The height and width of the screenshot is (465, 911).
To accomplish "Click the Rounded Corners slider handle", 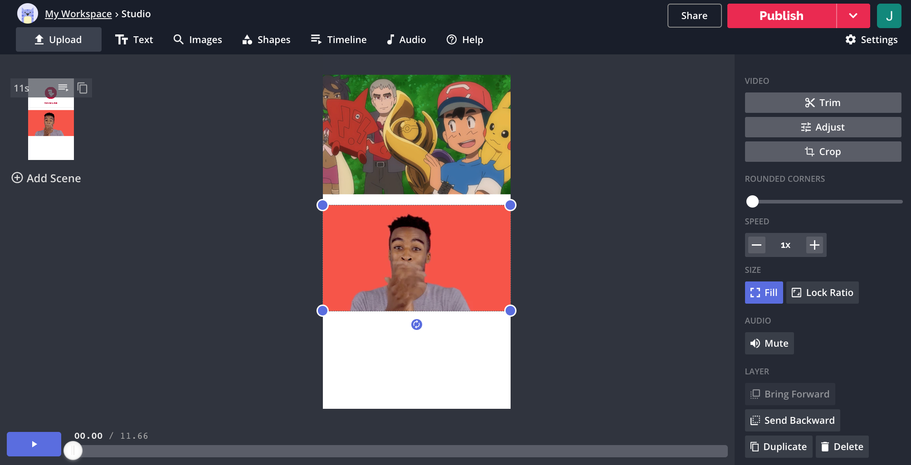I will pos(752,202).
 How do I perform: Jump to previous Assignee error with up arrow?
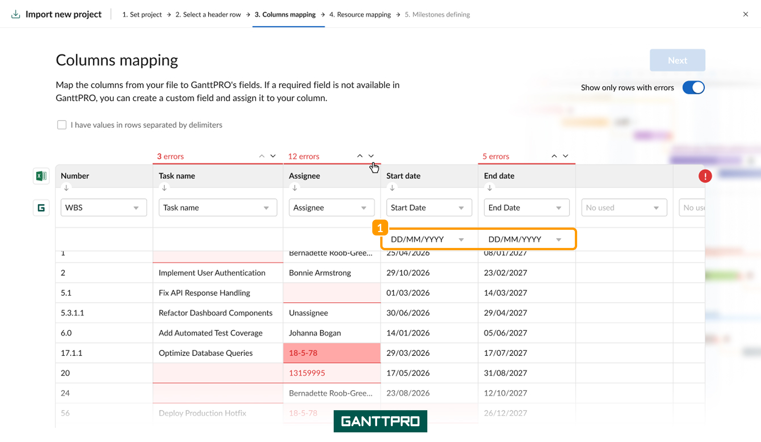(x=360, y=156)
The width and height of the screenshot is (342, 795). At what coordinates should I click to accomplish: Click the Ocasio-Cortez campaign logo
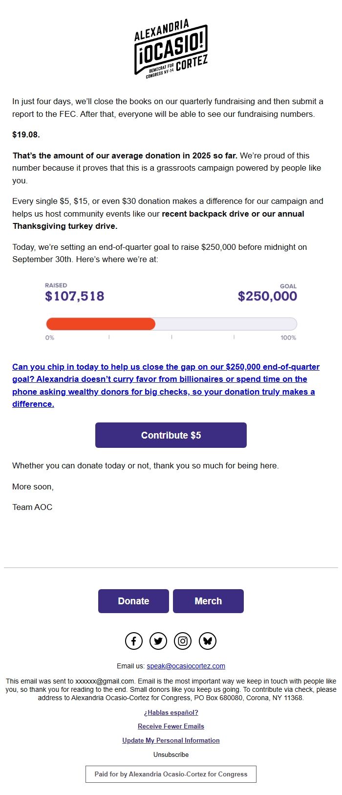click(171, 48)
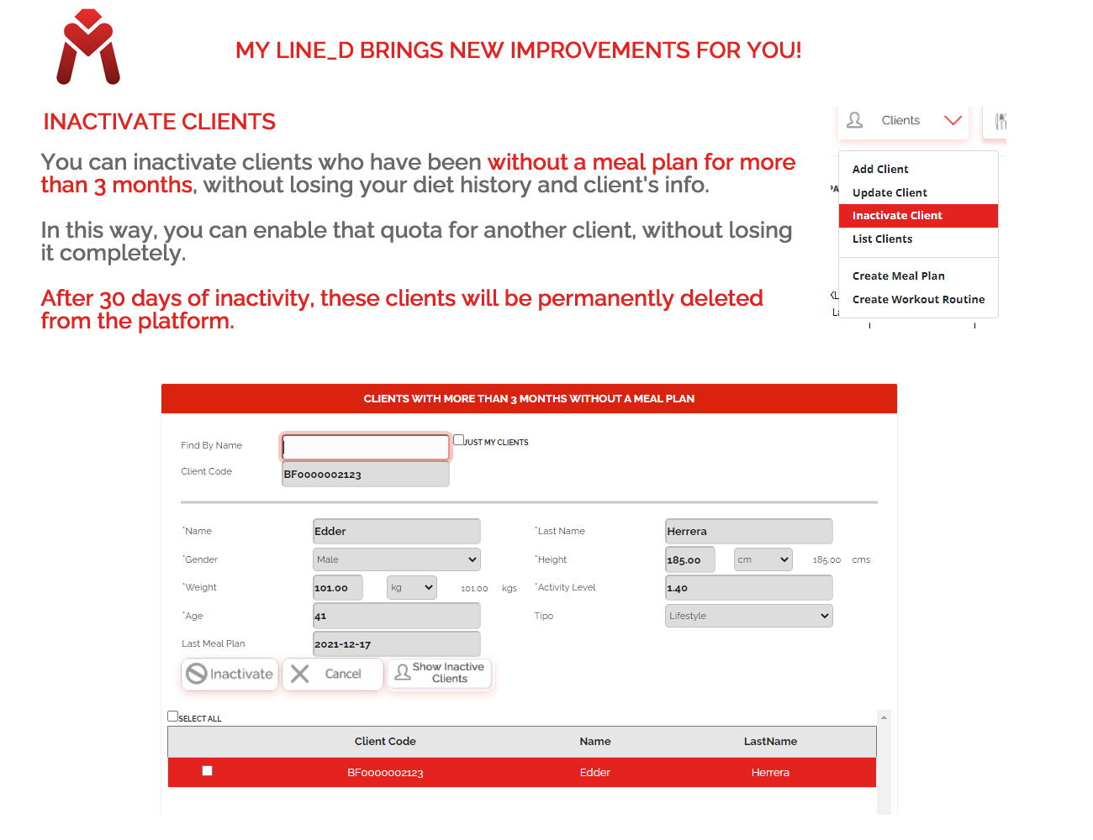Screen dimensions: 1093x840
Task: Click the Show Inactive Clients button
Action: tap(439, 674)
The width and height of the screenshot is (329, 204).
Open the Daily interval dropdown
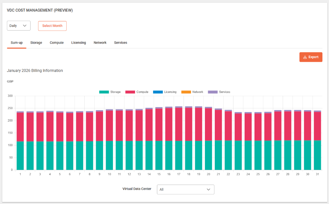[18, 26]
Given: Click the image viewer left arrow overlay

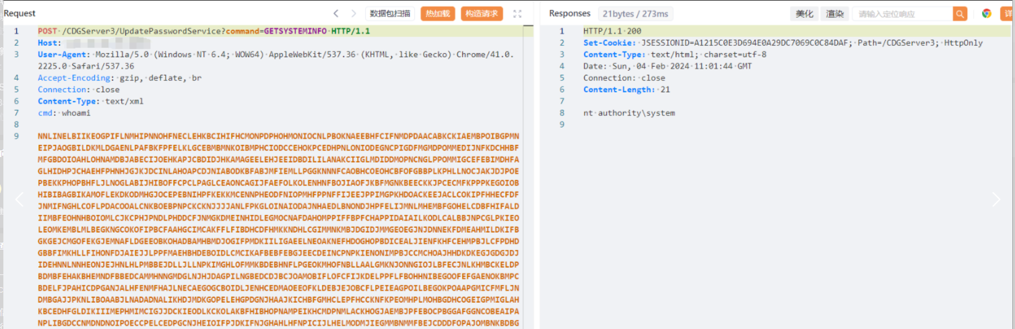Looking at the screenshot, I should (x=20, y=199).
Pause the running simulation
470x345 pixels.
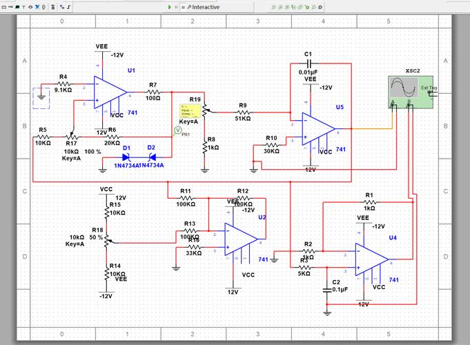pos(175,6)
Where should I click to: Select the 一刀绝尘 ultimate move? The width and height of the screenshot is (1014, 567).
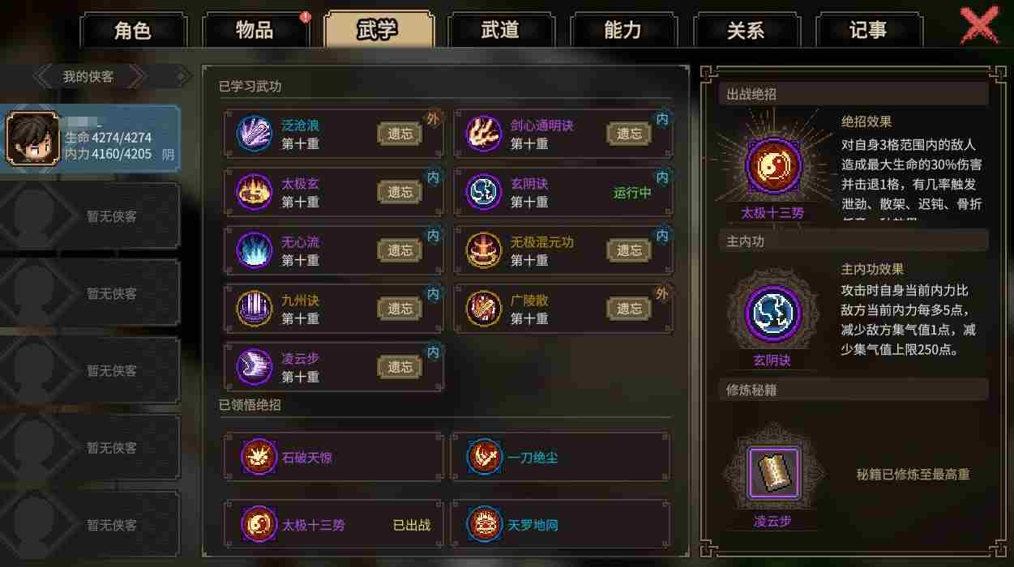point(560,457)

::::::::

YOUR TASK: Only the lines from the line containing "Where should I" through the last line of the entries above should be reproduced, word for word and without pictures.

EXERCISE RESPONSE:
Where should I click to: Select the 一刀绝尘 ultimate move? The width and height of the screenshot is (1014, 567).
point(560,457)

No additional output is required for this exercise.